> "Is Bob Geldof's hair blue?" -> Search for Bob Geldof -> Look at images of Bob Geldof
Assuming I get images of Bob Geldof. More likely the first page will be pinterest login-required results.
> there's probably a YouTube video about the topic.
Life's too short to watch talking heads about ... you know, WRITING code ...
> can be found at the documentation of the website
Seriously? Maybe for the top 500 npm packages. Not for the more obscure libraries that may have only some doxygen generated list of functions at best.
> Assuming I get images of Bob Geldof. More likely the first page will be pinterest login-required results.
You do realize Google/Bing/DDG/Kagi all have an Images tab, right? Come on.
> Life's too short to watch talking heads about ... you know, WRITING code ...
If I want a high level overview of what the thing even is, a YouTube video can be useful since there will be explanations and visual examples. You can read documentation as well. For example, if I want a slower overview of something step by step, or a talk at a conference about why to use this thing, YouTube can be helpful. I was just looking at videos about HTMX this weekend, hearing presentations by the authors and some samples. That's not saying if I actually use the thing I won't be reading the documentation, it's more just useful for understand what the thing is.

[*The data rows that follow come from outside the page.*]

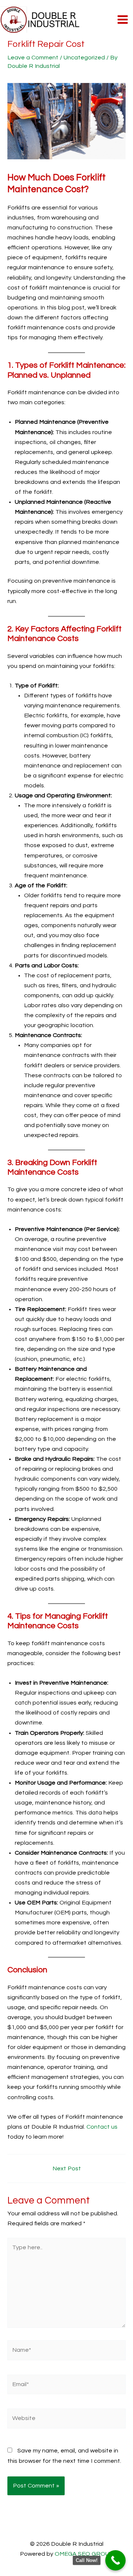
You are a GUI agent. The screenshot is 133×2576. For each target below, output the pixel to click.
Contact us (101, 2127)
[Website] (66, 2420)
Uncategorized (84, 57)
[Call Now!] (115, 2560)
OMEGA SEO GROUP (84, 2554)
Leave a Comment (32, 57)
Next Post (66, 2168)
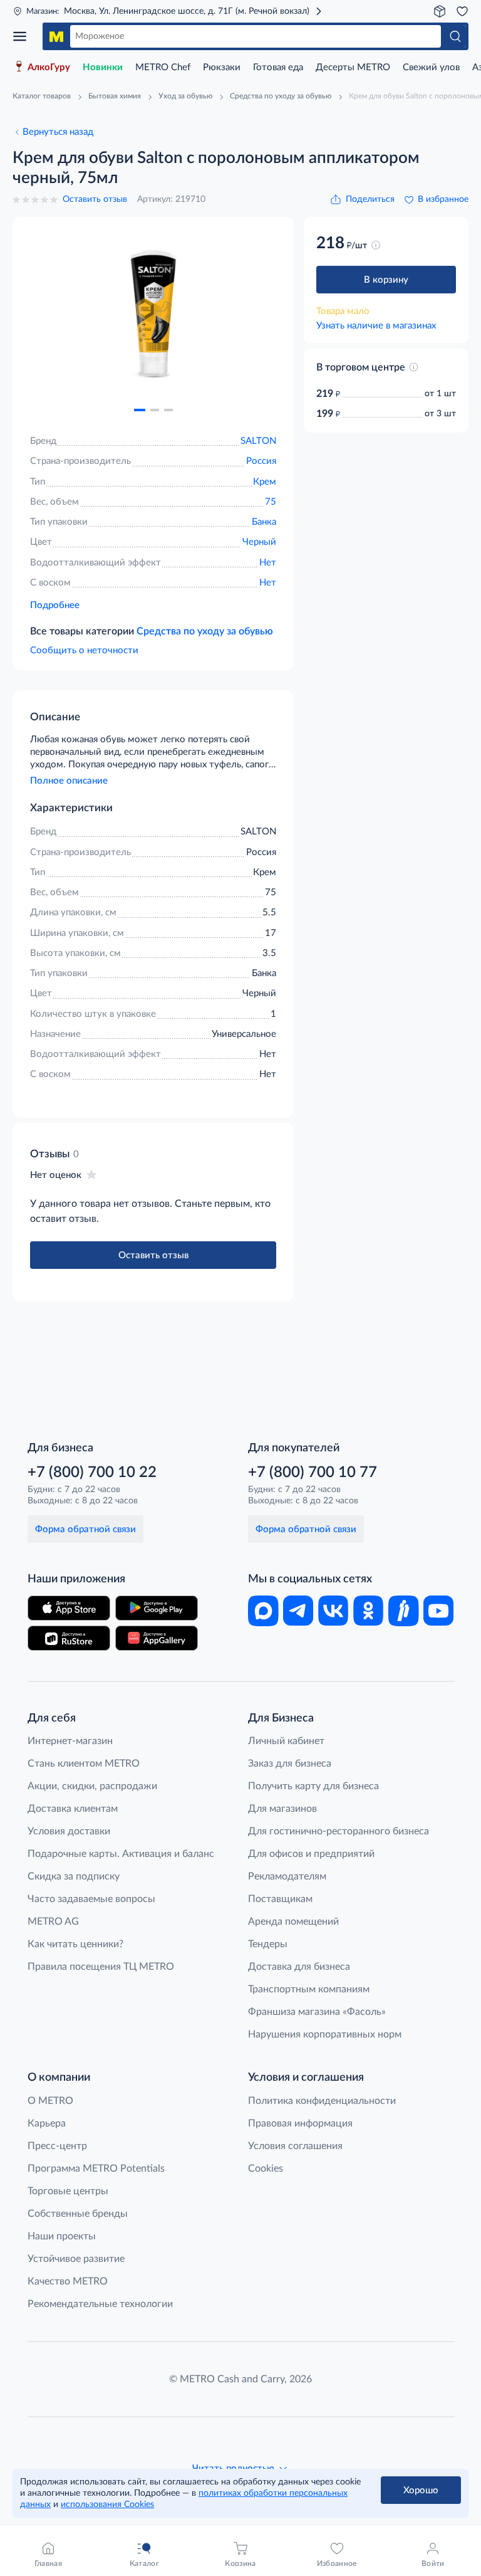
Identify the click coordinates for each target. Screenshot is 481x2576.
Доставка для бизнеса (299, 1967)
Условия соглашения (295, 2146)
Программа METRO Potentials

> Seriously? Maybe for the top 500 npm packages. Not for the more obscure libraries that may have only some doxygen generated list of functions at best.
How do you expect your LLM to do any better? If you're using some obscure package there will probably be documentation in the GitHub README somewhere. If it's horrible documentation you can read the Typescript types or do a code search on GitHub for examples.
This is all to say that I generally don't trust LLM output because I have better methods of finding the information LLMs are trained on. And no hallucinations.